Text Corpus for NLP
- Summary
-
Discussion
- What are the traits of a good text corpus or wordlist?
- What are the different types of text corpora for NLP?
- What are the types of annotations that we can have on a text corpus?
- What are some NLP task-specific training corpora?
- Could you list some NLP text corpora by genre?
- What are some generic training corpora for NLP?
- Derived from text corpus, which datasets are useful for NLP tasks?
- Which are some corpora for non-English languages?
- Are there curated lists of datasets for NLP work?
- Where can I download text corpora for training NLP models?
- Milestones
- References
- Further Reading
- Article Stats
- Cite As
In the domain of natural language processing (NLP), statistical NLP in particular, there's a need to train the model or algorithm with lots of data. For this purpose, researchers have assembled many text corpora.
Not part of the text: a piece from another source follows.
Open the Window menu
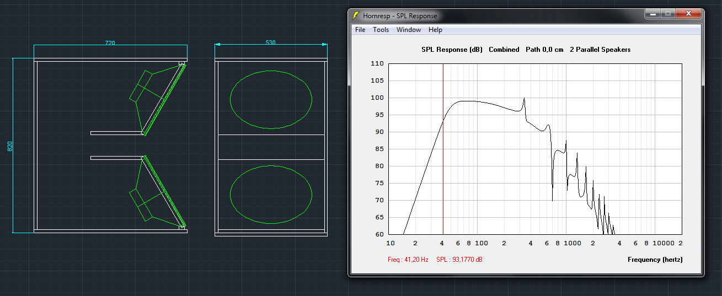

A common corpus is also useful for benchmarking models.
Typically, each text corpus is a collection of text sources. There are dozens of such corpora for a variety of NLP tasks. This article ignores speech corpora and considers only those in text form.
While English has many corpora, other natural languages too have their own corpora, though not as extensive as those for English. Using modern techniques, it's possible to apply NLP on low-resource languages, that is, languages with limited text corpora.
Discussion
-
What are the traits of a good text corpus or wordlist? It's said that a prototypical corpus must be machine-readable in Unicode. It must be a representative sample of the language in current use, balanced, and collected in natural settings.
A good corpus or wordlist must have the following traits:
- Depth: A wordlist, for instance, should include the top 60K words and not just the top 3K words.
- Recent: Corpus based on outdated texts is not going to suit today's tasks.
- Metadata: Metadata should indicate the sources, assumptions, limitations and what's included in the corpus.
- Genre: Unless corpus has been collected for specific tasks, it should include different genres such as newspapers, magazines, blogs, academic journals, etc.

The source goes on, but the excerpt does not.